#### Entries shown:
_____

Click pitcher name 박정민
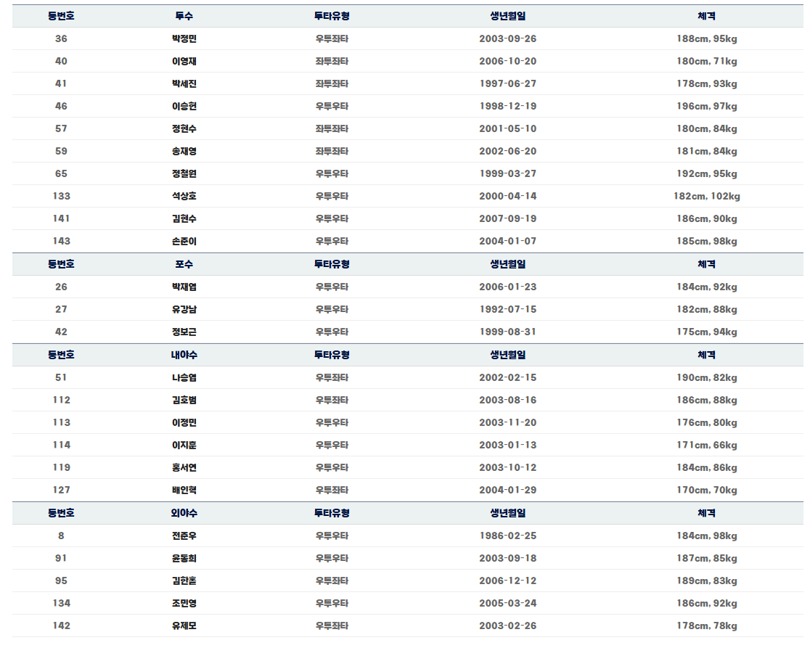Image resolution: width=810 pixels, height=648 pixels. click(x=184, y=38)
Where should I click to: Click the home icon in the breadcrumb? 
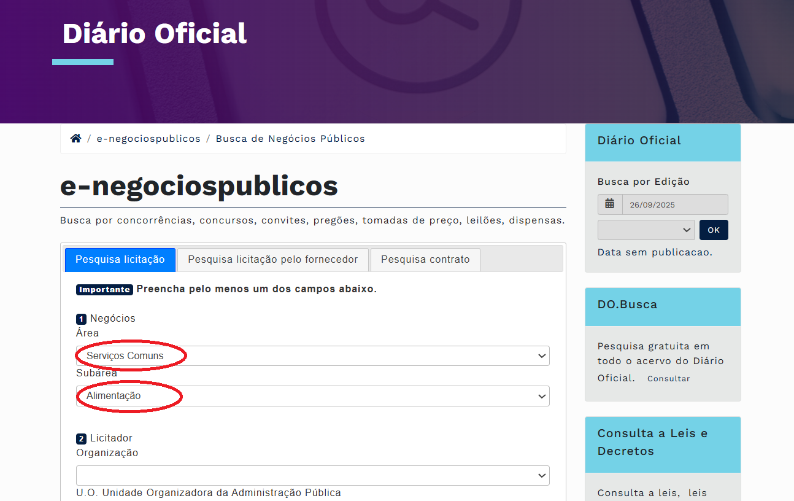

_____

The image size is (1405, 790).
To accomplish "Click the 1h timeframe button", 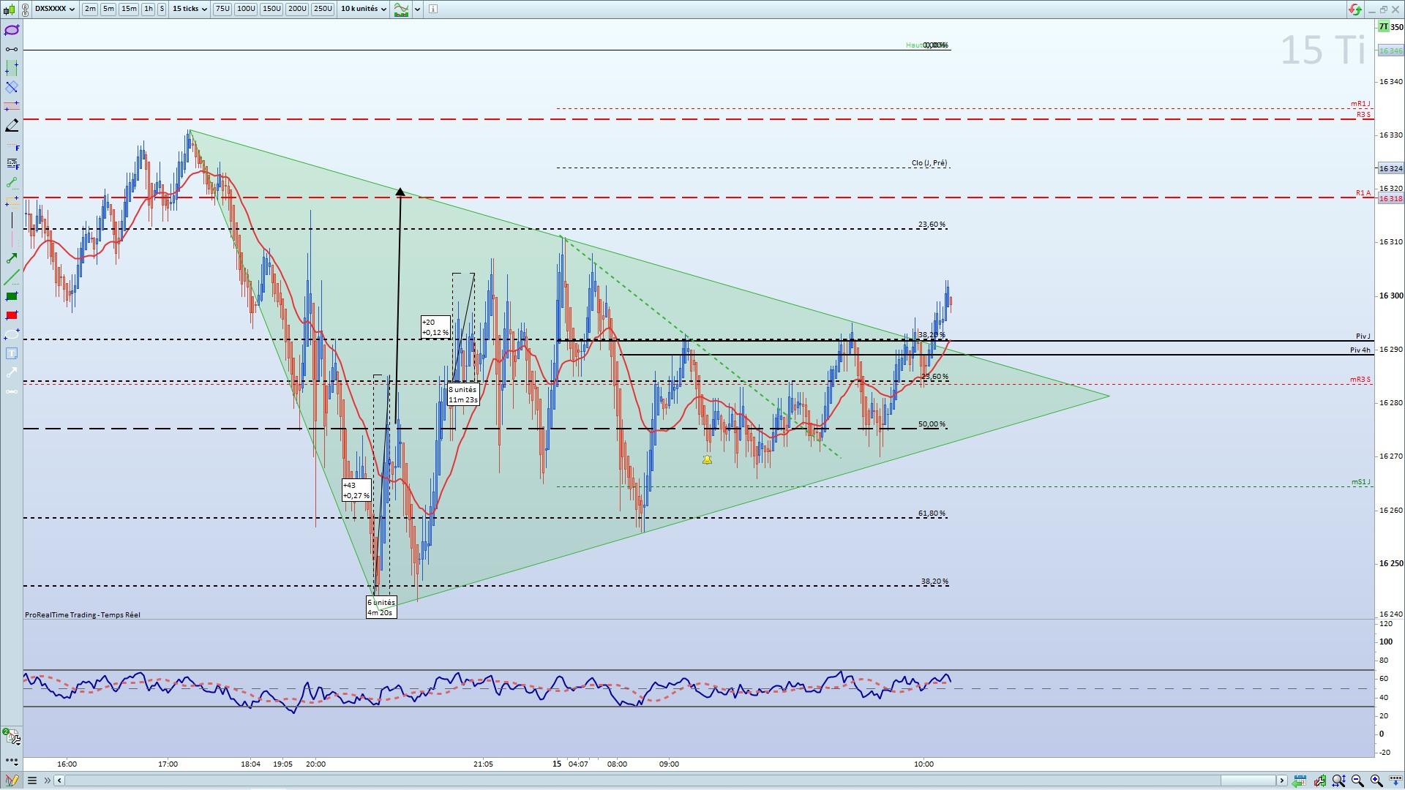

_____

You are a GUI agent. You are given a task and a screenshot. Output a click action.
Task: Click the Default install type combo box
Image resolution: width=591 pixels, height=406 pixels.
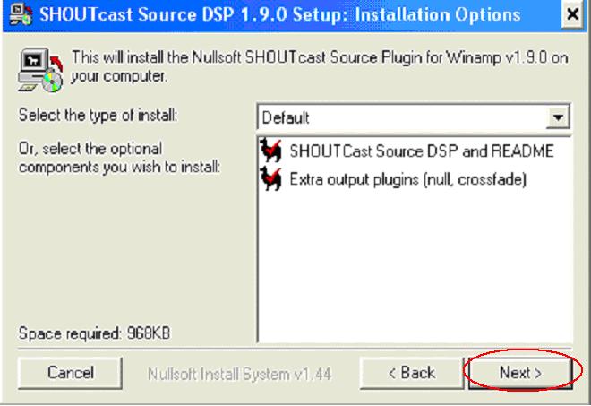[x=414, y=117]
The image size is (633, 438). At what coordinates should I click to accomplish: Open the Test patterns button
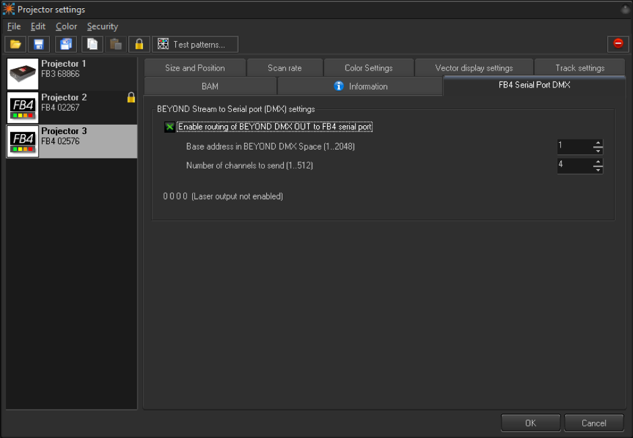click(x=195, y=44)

_____

#### What you have to do:
Give the stretch of the records from the line containing "You are a GUI" through the line containing "click(x=195, y=44)" as a JSON list of strings, one string per line. Skip blank lines and leave out the pictures.

#### Response:
[
  "You are a GUI agent. You are given a task and a screenshot. Output a click action.",
  "Task: Click the Default install type combo box",
  "Image resolution: width=591 pixels, height=406 pixels.",
  "[x=414, y=117]",
  "The image size is (633, 438). At what coordinates should I click to accomplish: Open the Test patterns button",
  "click(x=195, y=44)"
]